Lecrae: New vision, new audience, same gospel


The line-up for Rock the Bells in Los Angeles read like a who's who in hip-hop past, present, and future: Bone Thugs-n-Harmony, Wu-Tang Clan, Common, Kid Cudi, Kendrick Lamar in Black Hippy … and Christian rapper Lecrae.

Lecrae Moore's come a long way since he first entered—or some would say created—the Christian hip-hop scene "ridin' with my top down listenin' to that Jesus music."

At the time, he was ignored by both Christian radio and the mainstream hip-hop community for his musical style and content, respectively, and built a fan base by touring and maintaining a heavy online presence. In 2004, he started Reach Records, which has gone on to sign Christian rappers like Trip Lee, Andy Mineo, Tedashii, and KB. But back then, his music wasn't sold in stores, and he wasn't invited to radio interviews or TV interviews. 

"We lived online," Moore said.

Now, the 34-year-old rapper is in high demand.

It took seven years for mainstream hip-hop to take notice, first in 2011 with a stellar performance at the BET Hip Hop Award's freestyle cypher, then his Church Clothes mixtape release, then his Grammy win for Best Gospel Album.

"They didn't expect much out of me," Moore said of BET cypher. So when they heard him rap, "they were like, 'Wow, this guy is really rapping. Aside from his belief, he really does appreciate the craft of hip-hop.' They took notice, even if they didn't agree with the messaging."

The themes of hope and redemption in his music haven't changed. At Rock the Bells' cypher, Moore quipped, "I got a Grammy in my closet but I trade it for the Hope / of the people because these days evil / if you ain't met Jesus you don't want to see the sequel." The difference now is that his message is sandwiched between songs objectifying women and glorifying the thug life, and reaching a new audience: Young people in the hip-hop culture who wouldn't be caught dead listening to Christian radio.
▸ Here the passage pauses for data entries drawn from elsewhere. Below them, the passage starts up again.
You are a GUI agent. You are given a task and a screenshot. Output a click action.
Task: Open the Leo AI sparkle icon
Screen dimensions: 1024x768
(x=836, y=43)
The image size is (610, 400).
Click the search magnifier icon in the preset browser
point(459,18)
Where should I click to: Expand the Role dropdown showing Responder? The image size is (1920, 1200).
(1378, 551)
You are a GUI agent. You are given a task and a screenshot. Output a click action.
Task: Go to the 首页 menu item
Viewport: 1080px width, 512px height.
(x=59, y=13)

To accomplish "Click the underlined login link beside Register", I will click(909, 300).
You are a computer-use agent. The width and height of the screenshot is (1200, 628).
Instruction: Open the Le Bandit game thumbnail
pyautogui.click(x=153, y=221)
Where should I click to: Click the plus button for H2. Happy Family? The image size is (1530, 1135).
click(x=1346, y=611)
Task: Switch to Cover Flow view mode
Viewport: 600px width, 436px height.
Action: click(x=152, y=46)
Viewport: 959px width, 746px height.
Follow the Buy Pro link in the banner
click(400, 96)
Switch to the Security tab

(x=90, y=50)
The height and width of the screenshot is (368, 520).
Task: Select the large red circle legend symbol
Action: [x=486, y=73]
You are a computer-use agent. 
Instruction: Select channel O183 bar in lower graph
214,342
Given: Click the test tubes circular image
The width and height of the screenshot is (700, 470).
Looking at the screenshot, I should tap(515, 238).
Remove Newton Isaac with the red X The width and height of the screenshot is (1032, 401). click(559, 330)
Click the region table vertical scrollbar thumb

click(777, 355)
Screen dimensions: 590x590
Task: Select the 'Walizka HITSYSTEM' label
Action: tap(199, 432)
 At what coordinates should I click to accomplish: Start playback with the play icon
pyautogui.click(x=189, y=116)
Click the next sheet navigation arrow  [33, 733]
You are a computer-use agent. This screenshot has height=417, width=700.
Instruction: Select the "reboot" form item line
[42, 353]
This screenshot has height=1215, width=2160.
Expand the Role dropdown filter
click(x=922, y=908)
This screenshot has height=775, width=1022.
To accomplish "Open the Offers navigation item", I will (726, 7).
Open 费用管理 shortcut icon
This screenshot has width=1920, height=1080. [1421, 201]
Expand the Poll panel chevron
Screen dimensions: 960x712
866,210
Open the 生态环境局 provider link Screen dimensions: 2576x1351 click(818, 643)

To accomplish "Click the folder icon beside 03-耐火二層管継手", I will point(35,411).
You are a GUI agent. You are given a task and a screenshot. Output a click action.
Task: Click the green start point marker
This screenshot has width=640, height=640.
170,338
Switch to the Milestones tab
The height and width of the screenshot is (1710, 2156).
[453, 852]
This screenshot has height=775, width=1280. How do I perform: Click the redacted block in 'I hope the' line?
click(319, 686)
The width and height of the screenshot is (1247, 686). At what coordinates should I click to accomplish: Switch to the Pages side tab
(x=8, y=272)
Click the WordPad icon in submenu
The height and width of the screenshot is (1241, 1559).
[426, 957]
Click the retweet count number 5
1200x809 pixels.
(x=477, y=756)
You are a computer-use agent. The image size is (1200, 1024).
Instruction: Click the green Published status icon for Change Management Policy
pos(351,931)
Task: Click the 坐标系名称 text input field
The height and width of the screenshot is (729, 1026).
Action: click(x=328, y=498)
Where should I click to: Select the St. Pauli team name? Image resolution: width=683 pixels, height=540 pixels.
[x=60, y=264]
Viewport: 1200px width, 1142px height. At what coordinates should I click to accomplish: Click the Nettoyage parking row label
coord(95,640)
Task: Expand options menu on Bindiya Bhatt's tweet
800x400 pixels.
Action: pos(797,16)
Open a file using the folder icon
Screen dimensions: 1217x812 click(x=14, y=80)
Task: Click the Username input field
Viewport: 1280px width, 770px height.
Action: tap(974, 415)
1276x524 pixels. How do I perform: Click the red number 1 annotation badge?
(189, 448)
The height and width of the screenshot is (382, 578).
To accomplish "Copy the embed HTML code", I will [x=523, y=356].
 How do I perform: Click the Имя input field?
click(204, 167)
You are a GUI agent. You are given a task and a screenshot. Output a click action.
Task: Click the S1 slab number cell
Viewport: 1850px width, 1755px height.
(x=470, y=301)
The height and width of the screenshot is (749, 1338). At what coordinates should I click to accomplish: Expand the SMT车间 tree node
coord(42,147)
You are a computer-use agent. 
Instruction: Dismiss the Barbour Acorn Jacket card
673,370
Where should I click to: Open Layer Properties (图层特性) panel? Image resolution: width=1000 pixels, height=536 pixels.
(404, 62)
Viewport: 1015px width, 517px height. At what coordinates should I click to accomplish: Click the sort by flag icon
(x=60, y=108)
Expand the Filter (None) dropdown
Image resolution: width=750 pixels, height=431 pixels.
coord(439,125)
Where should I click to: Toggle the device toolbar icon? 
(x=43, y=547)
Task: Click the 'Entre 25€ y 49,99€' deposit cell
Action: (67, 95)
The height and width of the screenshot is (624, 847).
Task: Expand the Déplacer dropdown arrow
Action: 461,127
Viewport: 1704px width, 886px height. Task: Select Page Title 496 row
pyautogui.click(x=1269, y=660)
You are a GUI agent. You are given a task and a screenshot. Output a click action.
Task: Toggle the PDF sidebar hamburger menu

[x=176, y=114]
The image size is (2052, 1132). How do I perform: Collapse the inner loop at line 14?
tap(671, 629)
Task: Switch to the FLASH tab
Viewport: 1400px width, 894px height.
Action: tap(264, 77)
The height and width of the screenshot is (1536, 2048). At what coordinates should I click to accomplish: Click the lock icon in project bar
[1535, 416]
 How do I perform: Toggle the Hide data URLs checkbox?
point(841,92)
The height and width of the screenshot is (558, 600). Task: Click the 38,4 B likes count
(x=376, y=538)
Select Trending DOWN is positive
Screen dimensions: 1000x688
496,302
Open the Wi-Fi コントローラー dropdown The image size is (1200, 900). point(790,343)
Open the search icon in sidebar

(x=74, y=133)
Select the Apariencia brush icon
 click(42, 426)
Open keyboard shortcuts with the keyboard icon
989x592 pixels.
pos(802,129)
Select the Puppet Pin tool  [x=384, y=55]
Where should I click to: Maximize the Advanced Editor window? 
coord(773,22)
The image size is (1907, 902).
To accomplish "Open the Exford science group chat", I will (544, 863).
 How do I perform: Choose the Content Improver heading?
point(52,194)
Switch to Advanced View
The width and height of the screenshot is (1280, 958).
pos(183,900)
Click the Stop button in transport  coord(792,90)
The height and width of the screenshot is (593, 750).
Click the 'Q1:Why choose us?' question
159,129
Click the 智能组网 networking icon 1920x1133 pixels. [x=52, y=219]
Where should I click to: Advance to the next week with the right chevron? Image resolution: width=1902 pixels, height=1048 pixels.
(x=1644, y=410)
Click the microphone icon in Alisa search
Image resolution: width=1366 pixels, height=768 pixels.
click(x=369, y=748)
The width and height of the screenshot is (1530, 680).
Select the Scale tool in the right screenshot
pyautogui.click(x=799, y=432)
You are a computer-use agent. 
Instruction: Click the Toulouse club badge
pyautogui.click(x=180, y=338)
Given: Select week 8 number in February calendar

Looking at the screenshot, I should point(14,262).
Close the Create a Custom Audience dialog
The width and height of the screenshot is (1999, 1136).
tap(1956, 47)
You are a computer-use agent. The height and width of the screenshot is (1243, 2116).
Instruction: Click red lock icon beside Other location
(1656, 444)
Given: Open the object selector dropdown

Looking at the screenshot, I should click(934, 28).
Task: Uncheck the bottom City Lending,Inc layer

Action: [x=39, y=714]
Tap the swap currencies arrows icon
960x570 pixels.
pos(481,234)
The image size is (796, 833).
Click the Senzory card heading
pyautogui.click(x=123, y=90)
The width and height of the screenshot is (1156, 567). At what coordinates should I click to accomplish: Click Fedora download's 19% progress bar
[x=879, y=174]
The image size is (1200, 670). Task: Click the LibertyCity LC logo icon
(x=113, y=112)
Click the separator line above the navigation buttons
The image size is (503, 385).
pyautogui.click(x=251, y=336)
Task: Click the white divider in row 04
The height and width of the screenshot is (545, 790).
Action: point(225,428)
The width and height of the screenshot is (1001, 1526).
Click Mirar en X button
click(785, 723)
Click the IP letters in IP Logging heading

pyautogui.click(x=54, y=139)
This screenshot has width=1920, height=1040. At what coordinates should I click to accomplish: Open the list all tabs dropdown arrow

Moore said the vision for his music has changed since he first started. Back then, as he traveled from city to city performing at sports camps and churches, his main goal was to create quality hip-hop for Christians. He found a whole group of people like him who grew up in the hip-hop culture, came to Christ, and now "wanted to hear music that expressed [their] new-found faith in a familiar art form." If non-Christians listened to his music, he only wanted them to hear the gospel, not a Christian worldview or good music. 

But now, Moore has developed a more comprehensive vision. Rather than just providing non-believers with the gospel, he wants to be a friend, hear their stories, and share his own. Often he's found that people have preconceived notions about faith and Jesus, and he takes the time to correct those wrong ideas and explain what Christianity actually entails. 

"The vision is just being honest and transparent on a variety of issues," Moore said. "Sometime I talk to the church; sometimes I don't. It's more of an expansion than a transition."

For some of his fans, this new direction is hard to take. Some take Moore to task for his association and collaboration with rappers who are known for their vulgar and offensive songs. But in doing songs with rappers with a different worldview, Moore finds areas they have in common—thoughts in the face of death, their life experiences growing up, or beating the odds. He doesn't want guest rappers to pretend they are Christians, and he's found that most of them respect him and what he's doing: "There's not many artists tapping into the wholeness of who we are outside the club party atmosphere, that's where I find my place."

While Moore is facing unprecedented attention from mainstream hip-hop, he said being in the industry so long has prepared him for the temptations fame and fortune bring. While artists who peak in their late teens or early 20s will find their identity in their celebrity status or their work, "when things started shifting, I was already secure in who I was," Moore said. He keeps grounded by remembering "who He made me to be and where I stand in the thing: He's the star, I'm the extra … in the grand scheme of eternity your head only pops up for a second."